What this task involves :: Which lines of the entries below contain the string "Given"? Copy each one.

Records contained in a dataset

"""

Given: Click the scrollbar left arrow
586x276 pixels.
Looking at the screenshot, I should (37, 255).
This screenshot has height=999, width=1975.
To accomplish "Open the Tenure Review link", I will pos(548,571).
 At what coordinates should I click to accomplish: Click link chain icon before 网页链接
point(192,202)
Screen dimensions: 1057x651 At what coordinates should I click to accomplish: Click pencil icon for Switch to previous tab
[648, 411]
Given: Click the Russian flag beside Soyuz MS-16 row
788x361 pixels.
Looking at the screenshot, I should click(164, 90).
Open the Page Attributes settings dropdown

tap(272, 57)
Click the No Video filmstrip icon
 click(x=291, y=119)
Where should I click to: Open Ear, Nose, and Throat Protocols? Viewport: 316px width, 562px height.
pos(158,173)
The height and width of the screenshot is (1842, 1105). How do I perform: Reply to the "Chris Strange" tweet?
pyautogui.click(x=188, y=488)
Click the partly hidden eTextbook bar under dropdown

"""

Solution to this problem ::
Given: Click the scrollbar left arrow
Given: Click the Russian flag beside Soyuz MS-16 row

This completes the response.